En este sentido la moral es doctrina sobre el hombre bajo el aspecto formal de su itinerario hacia Dios.

1 San Agustín, De Trinitate, VII, 1, 2.
2 Santo Tomás, I, 35, 2 ad 3.
3 Salmo8, 5-6.


Curso de Teología Moral 2
La moral tiende a la formación del hombre bueno, del hombre de bien. Pero el hombre de bien no es otro que aquél que tiende a conformar sus actos con el Bien verdadero (es decir, el bien que su razón le indica como tal o que Dios le revela como tal). Permítasenos a este punto recordar aquellas magníficas palabras del Aquinate comentando a San Pablo: “Libre es quien es causa de su propio actuar (causa sui); siervo quien tiene por causa de su actuar a su señor (causa domini). Por tanto, quien obra por propia decisión (ex seipso), obra libremente; quien lo hace movido por otro, no obra libremente. Así, aquél que evita lo malo, no porque es malo, sino porque Dios lo manda, no es libre; pero quien evita lo malo porque es malo, ése es libre. Esto lo hace el Espíritu Santo que perfecciona interiormente el alma por el hábito bueno, de modo tal que se abstenga del mal por amor, como si lo preceptuara la ley divina; y por tanto se dice libre, no porque no se someta a la ley divina, sino porque se inclina por los buenos hábitos a hacer lo que la ley divina manda”4.

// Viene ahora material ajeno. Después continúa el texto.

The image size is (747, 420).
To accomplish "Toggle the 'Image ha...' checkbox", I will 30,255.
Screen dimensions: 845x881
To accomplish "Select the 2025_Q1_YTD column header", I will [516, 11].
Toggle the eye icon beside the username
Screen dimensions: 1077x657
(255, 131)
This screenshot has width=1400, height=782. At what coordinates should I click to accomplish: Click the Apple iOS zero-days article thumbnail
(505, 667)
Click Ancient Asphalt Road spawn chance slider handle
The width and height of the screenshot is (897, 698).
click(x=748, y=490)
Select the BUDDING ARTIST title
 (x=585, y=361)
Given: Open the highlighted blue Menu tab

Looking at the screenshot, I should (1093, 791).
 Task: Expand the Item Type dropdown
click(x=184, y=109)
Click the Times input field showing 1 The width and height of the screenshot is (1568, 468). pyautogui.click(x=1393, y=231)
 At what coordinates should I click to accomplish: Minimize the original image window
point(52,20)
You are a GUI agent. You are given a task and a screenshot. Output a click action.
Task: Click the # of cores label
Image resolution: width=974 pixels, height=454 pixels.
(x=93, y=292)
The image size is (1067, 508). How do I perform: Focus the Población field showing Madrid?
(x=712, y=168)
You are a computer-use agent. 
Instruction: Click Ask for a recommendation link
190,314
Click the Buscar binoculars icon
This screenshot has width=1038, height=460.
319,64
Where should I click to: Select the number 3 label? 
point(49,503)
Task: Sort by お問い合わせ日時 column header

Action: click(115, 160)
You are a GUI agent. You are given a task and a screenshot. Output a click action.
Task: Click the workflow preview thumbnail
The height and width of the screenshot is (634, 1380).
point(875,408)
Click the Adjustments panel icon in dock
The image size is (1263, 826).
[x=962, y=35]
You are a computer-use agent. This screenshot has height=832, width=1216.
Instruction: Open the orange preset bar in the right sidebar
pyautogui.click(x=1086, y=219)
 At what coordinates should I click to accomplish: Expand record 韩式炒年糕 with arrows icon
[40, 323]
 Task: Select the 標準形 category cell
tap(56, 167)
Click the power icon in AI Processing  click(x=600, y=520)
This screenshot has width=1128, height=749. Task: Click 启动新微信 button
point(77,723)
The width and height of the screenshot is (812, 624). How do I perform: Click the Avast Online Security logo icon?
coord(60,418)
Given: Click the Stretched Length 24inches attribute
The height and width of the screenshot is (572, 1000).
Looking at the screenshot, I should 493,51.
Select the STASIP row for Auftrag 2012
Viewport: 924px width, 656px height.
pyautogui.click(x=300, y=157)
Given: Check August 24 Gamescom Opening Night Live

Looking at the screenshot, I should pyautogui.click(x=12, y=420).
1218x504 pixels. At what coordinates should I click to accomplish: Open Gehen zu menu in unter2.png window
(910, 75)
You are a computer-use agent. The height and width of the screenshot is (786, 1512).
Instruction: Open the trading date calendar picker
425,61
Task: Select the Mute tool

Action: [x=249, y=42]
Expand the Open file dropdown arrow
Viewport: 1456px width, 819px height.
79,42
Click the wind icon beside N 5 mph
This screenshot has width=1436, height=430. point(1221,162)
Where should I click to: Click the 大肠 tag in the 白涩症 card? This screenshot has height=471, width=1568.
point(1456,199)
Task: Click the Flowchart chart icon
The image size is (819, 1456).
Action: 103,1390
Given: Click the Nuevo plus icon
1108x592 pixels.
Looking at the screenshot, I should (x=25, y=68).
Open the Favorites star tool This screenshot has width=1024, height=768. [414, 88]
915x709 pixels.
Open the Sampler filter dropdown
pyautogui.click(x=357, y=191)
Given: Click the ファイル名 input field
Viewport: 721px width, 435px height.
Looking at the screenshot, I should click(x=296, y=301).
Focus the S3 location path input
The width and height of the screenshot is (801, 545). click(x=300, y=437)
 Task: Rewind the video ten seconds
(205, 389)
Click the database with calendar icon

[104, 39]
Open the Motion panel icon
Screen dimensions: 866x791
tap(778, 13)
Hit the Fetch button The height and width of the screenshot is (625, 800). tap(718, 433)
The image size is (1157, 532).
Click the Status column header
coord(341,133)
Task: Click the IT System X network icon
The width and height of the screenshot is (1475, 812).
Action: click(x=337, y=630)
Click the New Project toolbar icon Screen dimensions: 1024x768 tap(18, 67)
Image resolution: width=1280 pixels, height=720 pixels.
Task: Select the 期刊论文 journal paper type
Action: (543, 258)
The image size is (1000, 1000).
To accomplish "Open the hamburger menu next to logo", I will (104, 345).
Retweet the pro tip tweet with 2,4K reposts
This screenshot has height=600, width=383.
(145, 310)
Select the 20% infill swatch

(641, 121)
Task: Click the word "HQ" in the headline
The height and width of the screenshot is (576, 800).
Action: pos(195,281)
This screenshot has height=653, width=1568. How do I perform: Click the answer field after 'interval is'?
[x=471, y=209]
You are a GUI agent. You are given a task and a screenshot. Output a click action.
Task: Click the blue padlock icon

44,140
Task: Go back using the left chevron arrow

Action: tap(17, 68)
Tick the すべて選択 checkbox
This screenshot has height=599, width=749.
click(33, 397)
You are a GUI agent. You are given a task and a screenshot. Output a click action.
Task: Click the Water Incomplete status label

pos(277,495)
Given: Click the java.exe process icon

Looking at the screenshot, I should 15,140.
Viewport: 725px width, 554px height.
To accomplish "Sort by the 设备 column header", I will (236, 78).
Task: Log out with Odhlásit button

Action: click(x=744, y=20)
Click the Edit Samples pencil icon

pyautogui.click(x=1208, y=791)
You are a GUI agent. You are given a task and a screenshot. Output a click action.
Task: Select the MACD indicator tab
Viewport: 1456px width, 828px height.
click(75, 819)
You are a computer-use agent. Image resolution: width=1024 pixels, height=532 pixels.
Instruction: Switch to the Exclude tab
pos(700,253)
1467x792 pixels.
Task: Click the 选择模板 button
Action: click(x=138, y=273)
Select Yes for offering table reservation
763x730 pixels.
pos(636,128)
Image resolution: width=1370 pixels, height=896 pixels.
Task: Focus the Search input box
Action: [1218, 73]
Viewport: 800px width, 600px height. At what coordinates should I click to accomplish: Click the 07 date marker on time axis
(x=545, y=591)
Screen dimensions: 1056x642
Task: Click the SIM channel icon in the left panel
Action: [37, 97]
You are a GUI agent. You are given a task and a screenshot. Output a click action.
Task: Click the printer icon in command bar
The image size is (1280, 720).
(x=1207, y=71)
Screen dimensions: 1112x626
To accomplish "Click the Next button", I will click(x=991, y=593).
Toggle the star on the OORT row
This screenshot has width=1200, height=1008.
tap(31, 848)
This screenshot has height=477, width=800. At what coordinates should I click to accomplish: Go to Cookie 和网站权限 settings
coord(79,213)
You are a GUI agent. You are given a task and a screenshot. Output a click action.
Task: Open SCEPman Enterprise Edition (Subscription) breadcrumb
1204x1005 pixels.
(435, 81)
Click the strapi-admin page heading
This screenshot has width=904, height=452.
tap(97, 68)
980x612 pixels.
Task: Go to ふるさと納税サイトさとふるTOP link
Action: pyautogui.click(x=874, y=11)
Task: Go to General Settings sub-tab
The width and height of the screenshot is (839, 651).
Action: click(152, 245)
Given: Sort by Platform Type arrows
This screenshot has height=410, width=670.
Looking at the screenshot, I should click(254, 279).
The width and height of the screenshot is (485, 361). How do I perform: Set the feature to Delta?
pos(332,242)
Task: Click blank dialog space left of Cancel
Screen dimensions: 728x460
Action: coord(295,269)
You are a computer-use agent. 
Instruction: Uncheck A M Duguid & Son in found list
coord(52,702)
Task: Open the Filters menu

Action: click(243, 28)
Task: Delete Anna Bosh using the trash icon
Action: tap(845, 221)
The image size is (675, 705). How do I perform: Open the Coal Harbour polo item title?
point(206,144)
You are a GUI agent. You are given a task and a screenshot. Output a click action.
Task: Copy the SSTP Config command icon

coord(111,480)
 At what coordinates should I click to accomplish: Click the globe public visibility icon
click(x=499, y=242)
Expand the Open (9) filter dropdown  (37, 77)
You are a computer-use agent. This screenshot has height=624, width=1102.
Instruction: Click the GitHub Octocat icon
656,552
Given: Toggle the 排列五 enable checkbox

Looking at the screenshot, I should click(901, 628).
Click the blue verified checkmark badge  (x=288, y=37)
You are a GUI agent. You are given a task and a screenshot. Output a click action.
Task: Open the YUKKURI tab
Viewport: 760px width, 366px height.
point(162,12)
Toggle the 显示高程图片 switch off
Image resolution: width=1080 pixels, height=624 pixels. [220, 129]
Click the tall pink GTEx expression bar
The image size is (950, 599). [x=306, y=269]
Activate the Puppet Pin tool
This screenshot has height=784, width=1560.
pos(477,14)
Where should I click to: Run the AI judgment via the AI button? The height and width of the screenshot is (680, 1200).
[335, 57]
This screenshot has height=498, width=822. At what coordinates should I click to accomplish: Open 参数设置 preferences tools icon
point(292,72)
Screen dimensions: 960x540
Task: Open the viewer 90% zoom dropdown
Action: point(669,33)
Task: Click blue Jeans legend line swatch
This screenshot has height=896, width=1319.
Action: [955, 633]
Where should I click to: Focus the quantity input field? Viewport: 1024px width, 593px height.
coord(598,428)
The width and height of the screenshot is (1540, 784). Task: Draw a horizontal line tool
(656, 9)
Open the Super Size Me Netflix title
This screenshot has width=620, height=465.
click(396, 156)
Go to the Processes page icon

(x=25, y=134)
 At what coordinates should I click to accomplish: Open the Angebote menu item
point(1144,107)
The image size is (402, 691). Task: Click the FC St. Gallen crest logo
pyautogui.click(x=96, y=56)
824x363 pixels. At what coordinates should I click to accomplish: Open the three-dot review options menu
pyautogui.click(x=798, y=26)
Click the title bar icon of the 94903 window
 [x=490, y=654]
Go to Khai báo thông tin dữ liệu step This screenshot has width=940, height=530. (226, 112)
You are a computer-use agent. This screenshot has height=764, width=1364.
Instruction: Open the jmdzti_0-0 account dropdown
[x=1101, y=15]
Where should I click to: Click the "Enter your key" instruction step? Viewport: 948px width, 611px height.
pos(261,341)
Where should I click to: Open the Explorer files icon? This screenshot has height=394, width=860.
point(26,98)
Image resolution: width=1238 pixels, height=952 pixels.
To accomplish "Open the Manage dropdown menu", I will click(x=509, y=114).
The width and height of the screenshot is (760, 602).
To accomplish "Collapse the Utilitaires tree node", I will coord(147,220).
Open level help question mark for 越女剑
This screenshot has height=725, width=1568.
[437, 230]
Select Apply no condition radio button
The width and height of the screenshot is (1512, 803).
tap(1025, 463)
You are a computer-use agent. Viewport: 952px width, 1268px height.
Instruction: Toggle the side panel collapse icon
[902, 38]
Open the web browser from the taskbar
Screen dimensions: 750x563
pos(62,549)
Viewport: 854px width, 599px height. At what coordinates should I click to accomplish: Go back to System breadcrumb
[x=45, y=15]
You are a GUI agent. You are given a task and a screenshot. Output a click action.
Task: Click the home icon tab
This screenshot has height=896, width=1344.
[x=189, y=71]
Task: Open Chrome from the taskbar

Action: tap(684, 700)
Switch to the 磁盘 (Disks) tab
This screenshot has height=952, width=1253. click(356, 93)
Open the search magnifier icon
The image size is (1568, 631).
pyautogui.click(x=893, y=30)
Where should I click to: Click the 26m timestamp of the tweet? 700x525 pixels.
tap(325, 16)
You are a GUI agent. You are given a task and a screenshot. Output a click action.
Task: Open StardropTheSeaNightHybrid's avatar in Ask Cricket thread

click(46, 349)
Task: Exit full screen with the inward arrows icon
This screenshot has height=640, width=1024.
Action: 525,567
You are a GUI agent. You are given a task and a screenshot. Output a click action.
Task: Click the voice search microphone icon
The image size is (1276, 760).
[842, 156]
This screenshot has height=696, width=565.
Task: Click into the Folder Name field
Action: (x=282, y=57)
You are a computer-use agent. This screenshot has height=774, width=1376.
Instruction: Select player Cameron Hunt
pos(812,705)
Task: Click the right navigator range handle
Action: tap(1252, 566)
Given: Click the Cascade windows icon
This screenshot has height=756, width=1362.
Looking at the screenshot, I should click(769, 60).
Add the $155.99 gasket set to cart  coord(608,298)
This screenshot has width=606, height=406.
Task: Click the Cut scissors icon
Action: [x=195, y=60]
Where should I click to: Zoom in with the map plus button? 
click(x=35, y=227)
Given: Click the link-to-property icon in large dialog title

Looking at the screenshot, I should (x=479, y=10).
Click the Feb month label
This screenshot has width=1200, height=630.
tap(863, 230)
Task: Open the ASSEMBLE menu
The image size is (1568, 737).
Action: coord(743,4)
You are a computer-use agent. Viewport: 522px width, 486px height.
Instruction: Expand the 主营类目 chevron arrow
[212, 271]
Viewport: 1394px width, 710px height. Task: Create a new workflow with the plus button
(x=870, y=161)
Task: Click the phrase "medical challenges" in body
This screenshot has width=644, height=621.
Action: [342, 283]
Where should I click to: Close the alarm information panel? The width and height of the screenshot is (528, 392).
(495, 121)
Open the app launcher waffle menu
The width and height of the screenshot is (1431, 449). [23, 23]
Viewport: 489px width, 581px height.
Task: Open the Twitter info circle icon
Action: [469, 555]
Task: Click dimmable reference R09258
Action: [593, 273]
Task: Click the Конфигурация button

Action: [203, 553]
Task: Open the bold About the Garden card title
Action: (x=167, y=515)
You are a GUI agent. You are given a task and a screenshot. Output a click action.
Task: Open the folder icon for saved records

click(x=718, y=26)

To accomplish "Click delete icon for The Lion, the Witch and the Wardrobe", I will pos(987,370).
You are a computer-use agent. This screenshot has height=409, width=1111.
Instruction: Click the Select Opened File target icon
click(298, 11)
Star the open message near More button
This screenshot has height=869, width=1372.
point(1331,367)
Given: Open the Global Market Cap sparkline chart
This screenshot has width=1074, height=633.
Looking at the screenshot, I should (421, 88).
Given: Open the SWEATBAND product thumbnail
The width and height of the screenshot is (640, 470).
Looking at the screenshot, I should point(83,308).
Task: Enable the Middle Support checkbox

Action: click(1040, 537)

No hay verdadera libertad sino a través de la virtud. Porque el actuar libre es el actuar connatural de nuestra inteligencia y voluntad conjugadas; movimiento que requiere, por tanto, por un lado el nacer de la intimidad de estas facultades sin coacción; por otro, el dirigirse hacia el bien, porque la libertad es una perfección, no un detrimento. Por tanto, no hay libertad verdadera (bajo todos sus aspectos) mientras no tenga por fin el bien verdadero y mientras tal bien no sea objeto de un dinamismo espontáneo e interior del hombre. Esta inclinación connatural hacia el bien la da la virtud, el hábito bueno y el Espíritu Santo que actúa en el justo. Como admirablemente explica el mismo Tomás en la Suma Contra Gentiles:

“Los hijos de Dios son movidos por el Espíritu Santo no como siervos, sino como libres. Pues, siendo libre el que es dueño de sí mismo (qui sui causa est)5, hacemos libremente aquello que hacemos por nuestra cuenta y razón. Y esto es lo que hacemos voluntariamente; mas lo que hacemos contra voluntad no lo hacemos libre, sino servilmente, ya haya violencia absoluta, como cuando el principio es totalmente extrínseco, no cooperando nada el paciente6, por ejemplo, cuando uno es impelido por la fuerza al movimiento; ya haya violencia con mezcla de voluntariedad, como cuando uno quiere hacer o padecer lo que menos contraría su voluntad para evadir lo que más la contraría. Mas el Espíritu Santo de tal modo nos inclina a obrar, que nos hace obrar voluntariamente al constituirnos en amadores de Dios (inquantum nos amatores Dei constituit). En conclusión, los hijos de Dios son movidos por el Espíritu Santo libremente, por amor, no servilmente, por temor. Por eso el Apóstol dice: No habéis recibido el espíritu de siervos para recaer en el temor, antes habéis recibido el Espíritu de adopción de hijos7.

A esto tiende la Moral: a ayudar a la inteligencia a descubrir el bien humano y divino del hombre y a educar la voluntad a inclinarse connaturalmente hacia tal bien. Tal es, por otro lado, la fisonomía propia de la Moral “medieval” de Santo Tomás estructurada sobre el eje fundamental de la virtudes cristianas y de los dones del Espíritu Santo. ¡Qué lejos estamos de la casuística!

No hace falta decir más. Baste poner en las manos de Dios estas páginas, siguiendo el consejo del Abad San Benito: In primis, ut quidquid agendum inchoas bonum, ab eo perfici instantissima oratione deposcas 8, ante todo, pídele con oración muy fervorosa que perfeccione cualquier obra buena que emprendas.
4 Santo Tomás, Ad II Cor., III, lectio III, nº 112.
5 Aristóteles,I Metaphys., 2; 982b, 26.
6 Aristóteles,III Ethic. 1; 1110b, 15-17.
7 Suma Contra Gentiles, IV, 22.
8 San Benito, Sancta Regula. Prol., 4.